You have gone through the project definition stage, finding your problem statement, the mission statement, high level requirements, constraint and an optimal solution. Now it is time that you develop project objectives. The objectives for a BC/DR plan can be very narrow or very wide, depending on your company’s specific situation. In this post we will discuss some of the types of BC/DR plans that can be created. From this, you can develop specific objectives suitable to your company.
Business Continuity Plan: Focuses on sustaining the company’s business activities, particularly those related to revenue generation and management of corporate obligations. BCP can be written for a specific business process or for all key business processes. In most cases, a BCP addresses the long-term recovery processes needed for the company to resume normal operations. And in almost every company your BCP will have an IT component since almost every company operating today utilized IT in some extent.
Continuity of Operations Plan: Focuses on restoring mission-critical operations on an alternate location and performing these functions for an extended period of time. A continuity of operations plan might be developed as the overarching project and the BC and DR plans may be considered sub-plans. IT operations and alternate IT arrangements clearly are an important part of any continuity of operations plan.
Disaster Recovery Plan: This plan focuses on restoration of key business processes immediately following an emergency or disaster. Unlike a BCP, the DR plan typically does not include processes and procedures for ensuring the continuing and ongoing operations of the company long-term. Within the DR plan, there should be a section listing the technological needs of the company during an emergency and a section on the initial steps needs to restore all affected IT systems. It will also include the identification and specifications for an alternate operations site following an emergency.
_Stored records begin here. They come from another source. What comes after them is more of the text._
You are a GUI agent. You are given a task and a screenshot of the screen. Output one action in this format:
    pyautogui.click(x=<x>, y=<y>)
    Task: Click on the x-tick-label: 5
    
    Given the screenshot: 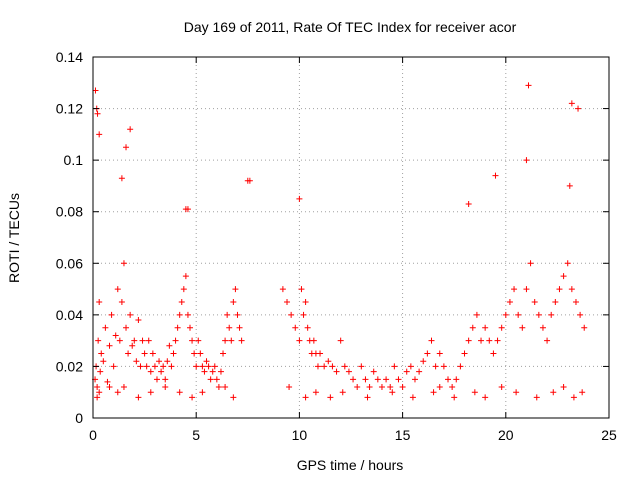 What is the action you would take?
    pyautogui.click(x=196, y=435)
    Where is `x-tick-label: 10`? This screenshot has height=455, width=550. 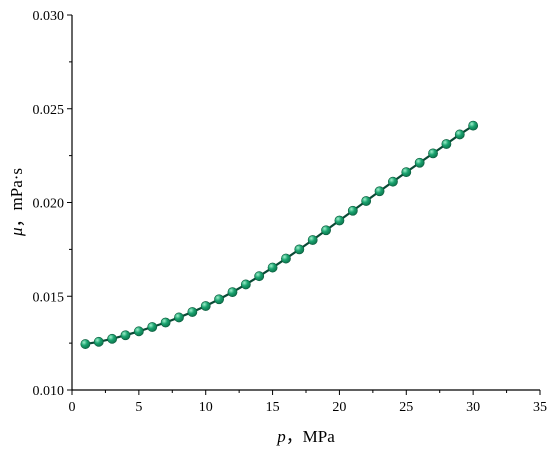 x-tick-label: 10 is located at coordinates (206, 408).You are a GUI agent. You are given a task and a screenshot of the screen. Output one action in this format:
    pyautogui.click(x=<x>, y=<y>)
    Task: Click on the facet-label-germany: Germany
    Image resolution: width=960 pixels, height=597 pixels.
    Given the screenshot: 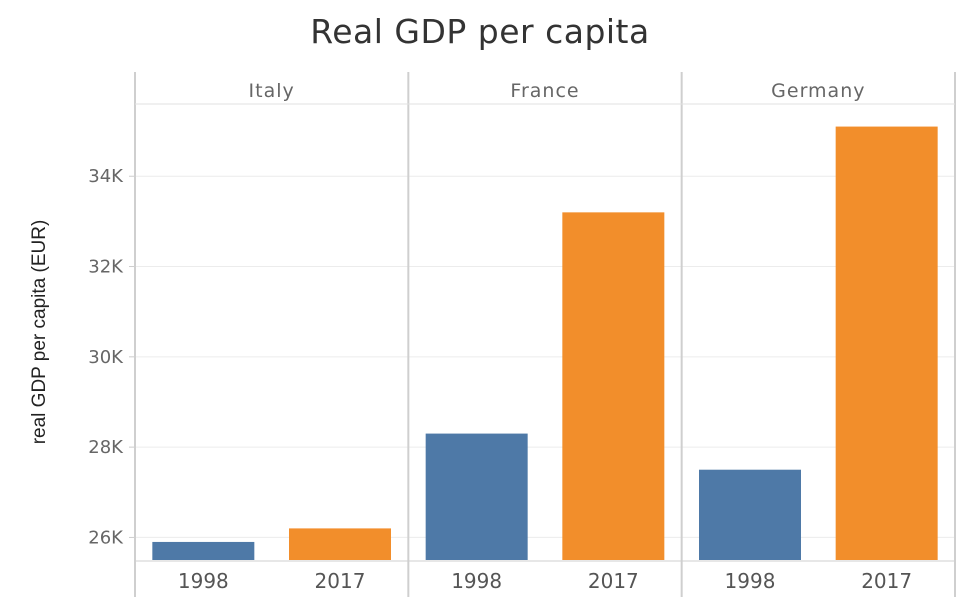 What is the action you would take?
    pyautogui.click(x=818, y=91)
    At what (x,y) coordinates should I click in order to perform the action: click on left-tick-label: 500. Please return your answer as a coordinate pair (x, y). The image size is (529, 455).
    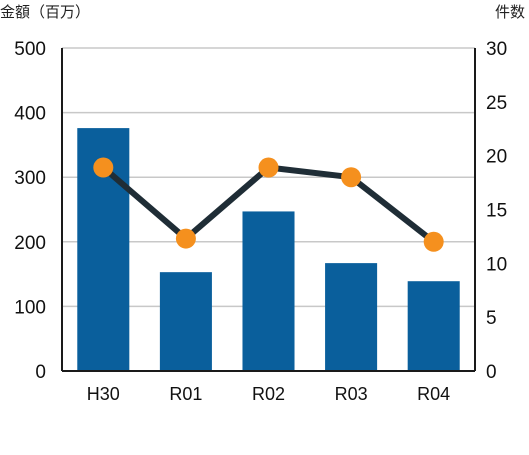
    Looking at the image, I should click on (30, 50).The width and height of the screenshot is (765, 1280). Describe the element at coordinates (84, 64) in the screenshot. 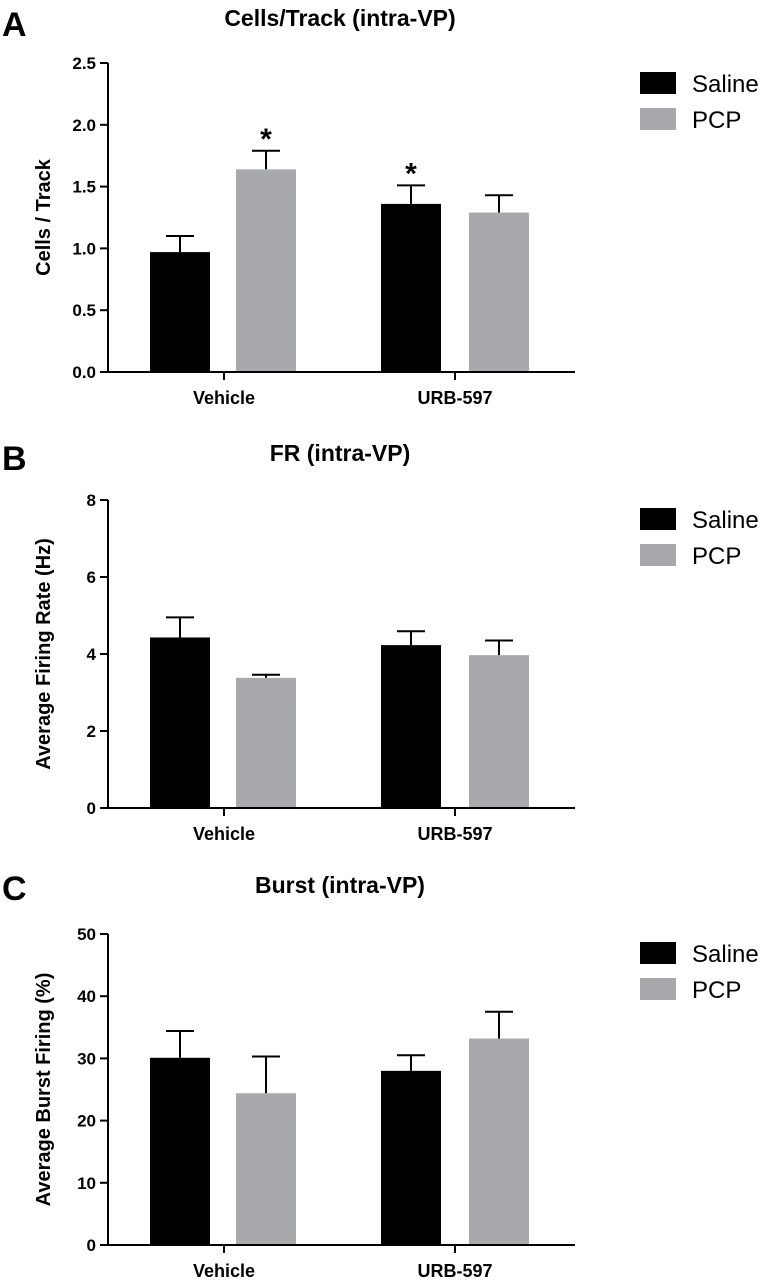

I see `y-tick-label: 2.5` at that location.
Crisis Communication Plan: This should be developed either as part of your BC/DR plan or as a separate but related project. Communicating effectively during a crisis can make a difference in determining whether the company ultimately succeeds or fails. It also can help employees maintain a sense of calm and order by giving them important information they might not have access to otherwise. Planning and providing consistent and clear communications for employees and external parties helps organize recovery efforts and helps reduce some of the anxiety employees face when a disaster hits their company.
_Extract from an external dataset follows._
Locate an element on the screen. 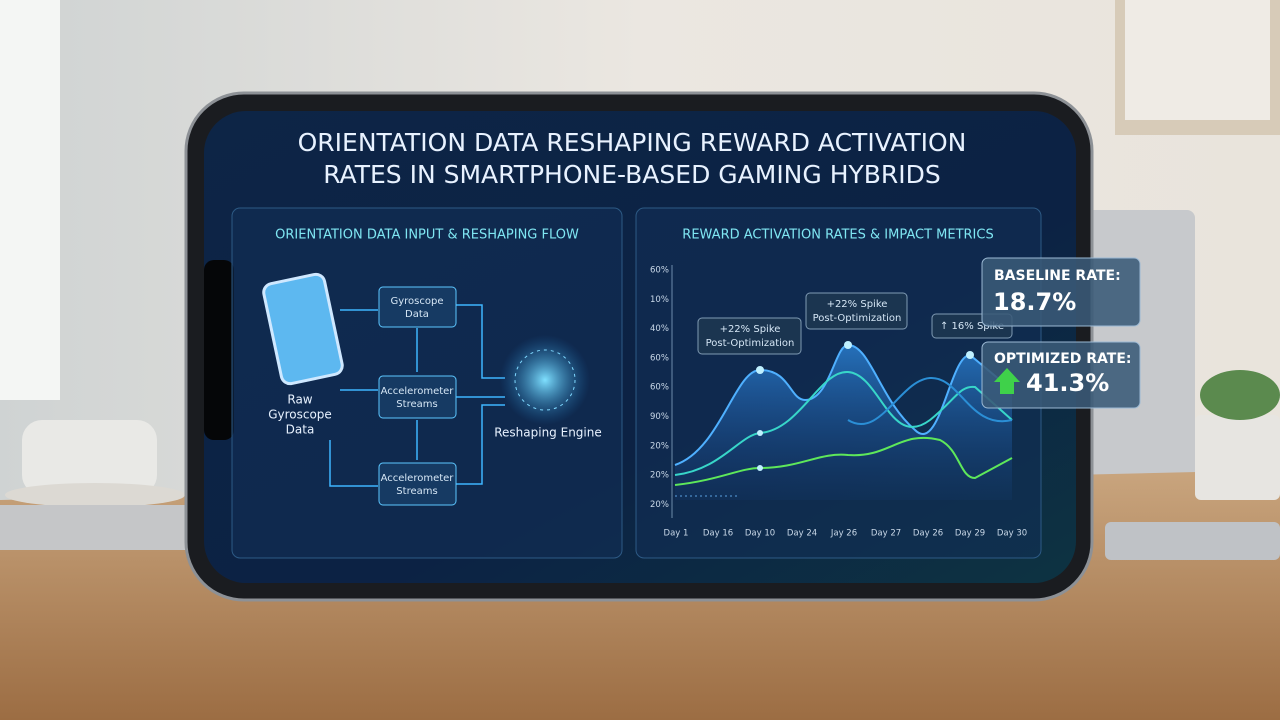 The image size is (1280, 720). panel-title: REWARD ACTIVATION RATES & IMPACT METRICS is located at coordinates (838, 236).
Cyber Incident Response Plan (CIRP): Your firm should consider a CIRP as part of the DR portion of the BC/DR plan. The CIRP establishes procedures to immediately address cyber attacks against the organization. Procedures to identify the nature and extent of the attack, the ability to mitigate and stop the damage, and to recover from and resume IT operations should all be included. Like the BC and DR plans, the CIRP requires a specialized team that is trained to quickly and effectively take action upon discovery of a cyber incident.
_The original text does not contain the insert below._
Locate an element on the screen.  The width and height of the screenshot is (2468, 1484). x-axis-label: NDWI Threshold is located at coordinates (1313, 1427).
Occupant Emergency Plan: This plan is specifically related to the building’s occupants. It includes how to safely exit the building in the event of a fire; where to go outside or where to congregate inside a building if the best option is to shelter-in-place, it also incudes details about contacting emergency personnel. This plan is typically part of the Facilities department, but in the absence of such a department, you should include these types of plans in your BC/DR plan.